Axel Arnar Nikulásson (2 June 1962 – 21 January 2022) was an Icelandic basketball player and coach. He won the Icelandic championship twice, with Keflavík in 1989 and with KR in 1990.

Early life
Axel was born in Akranes in 1962 but grew up in Keflavík.

Playing career
Axel started playing basketball with Keflavík's youth teams around the age of 11. He broke into the first-team in 1979 and helped the team with the second-tier 1. deild in 1982 and achieve promotion to the first-tier Úrvalsdeild karla. During his first Úrvalsdeild season, Axel averaged 18.6 and helped Keflavík finish as the runner-up to the national championship.

The following season, Axel moved to the United States to attend East Stroudsburg University of Pennsylvania where he also played for the school's basketball team, the East Stroudsburg Warriors.
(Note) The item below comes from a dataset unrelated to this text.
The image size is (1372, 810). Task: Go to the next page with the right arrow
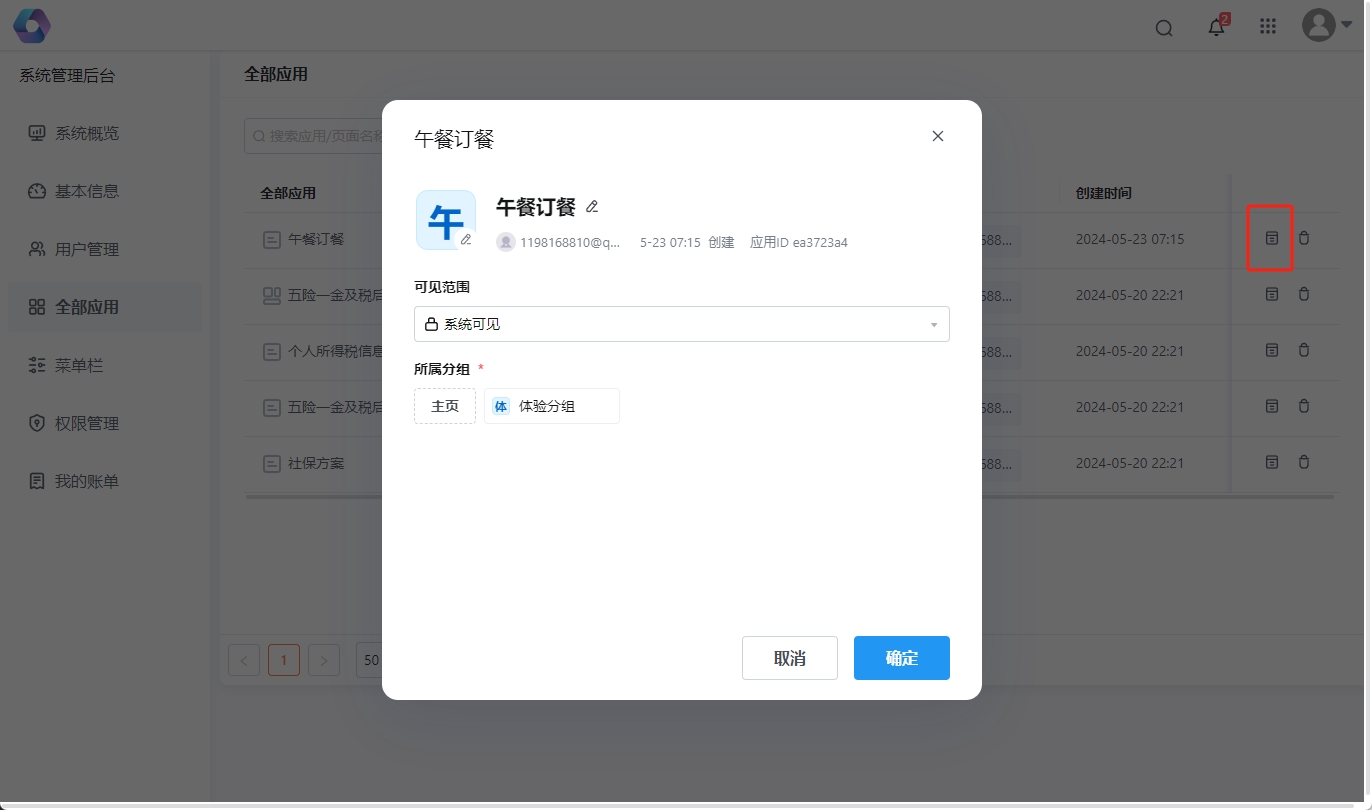coord(323,660)
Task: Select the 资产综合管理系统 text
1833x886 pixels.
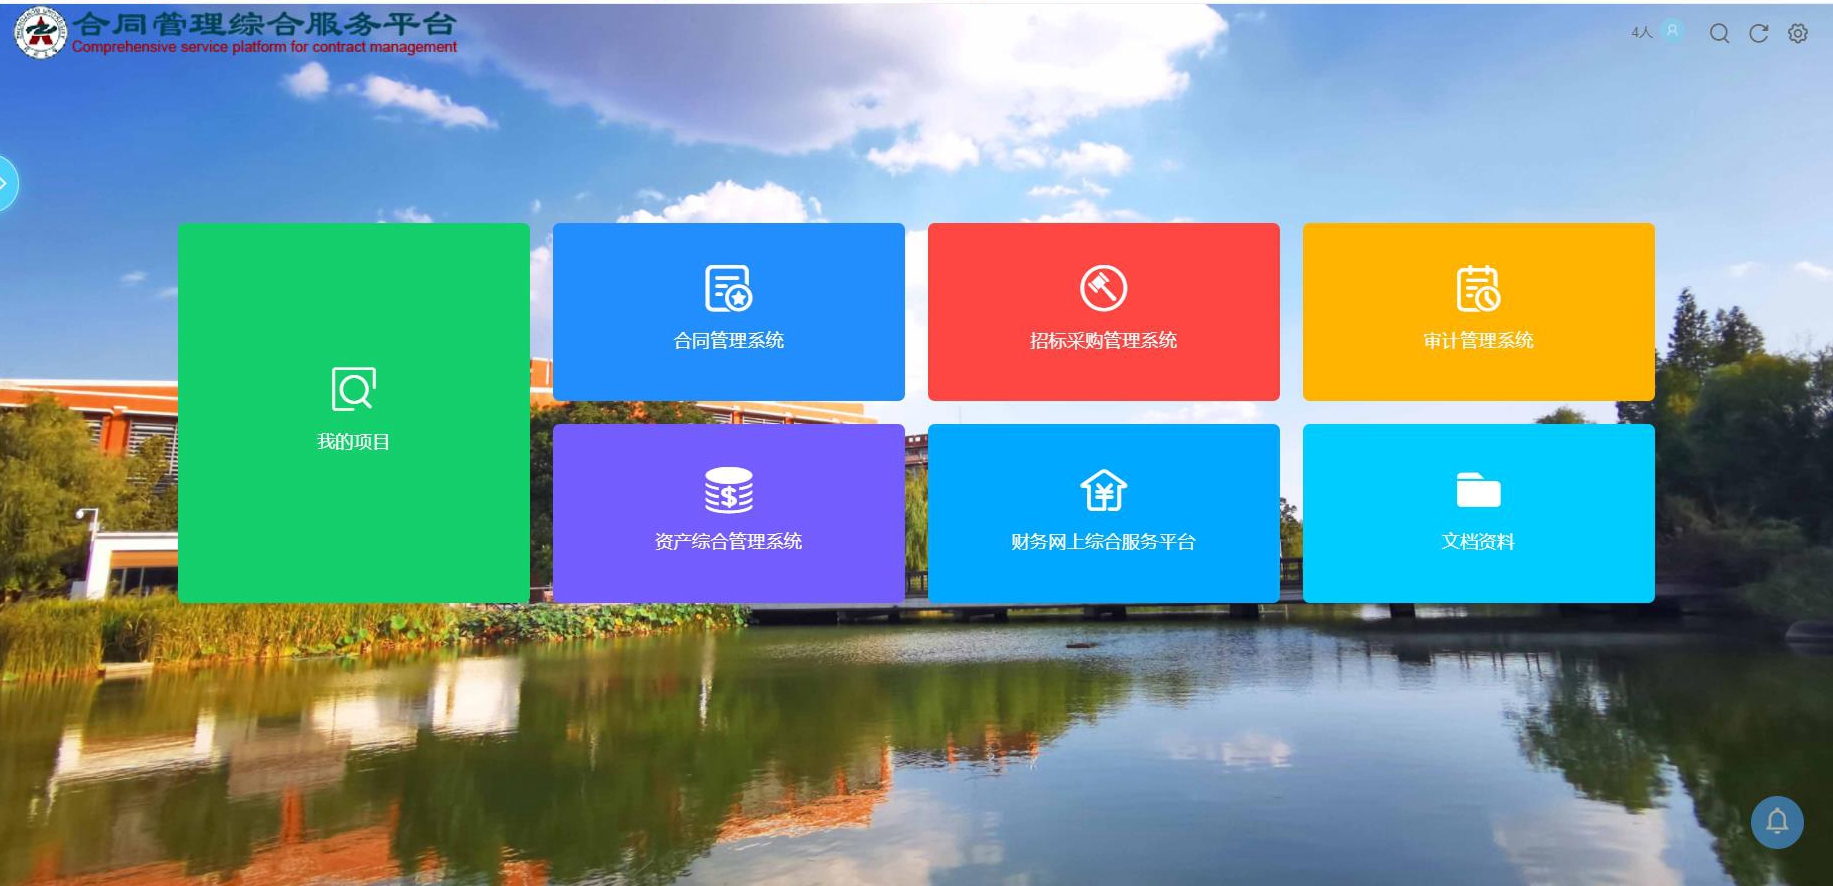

He appeared in one Icelandic Cup game for Grindavík in December January 1987 while home on Christmas vacation.

During the summer of 1987, Axel rejoined Keflavík. The following season he quit the team after the controversial firing of head coach Lee Nober. He eventually rejoined the team and helped it win the 1989 national championship.

After the championship, he left Keflavík and signed with KR with whom he won the 1990 national championship.

Axel retired from playing after appearing in three games for Reynir Sandgerði in 1993.

National team career
Between 1980 and 1992, Axel played 63 games for the Icelandic national basketball team.

Coaching career
Axel was hired as the head coach of KR prior to the 1994–1995 season. He led the team to a 16–16 record and a trip to the playoffs. The following season, he stepped down as head coach in November 1995 after a 6–3 start.

Post basketball career
In 1995, Axel started working for the Icelandic Ministry for Foreign Affairs.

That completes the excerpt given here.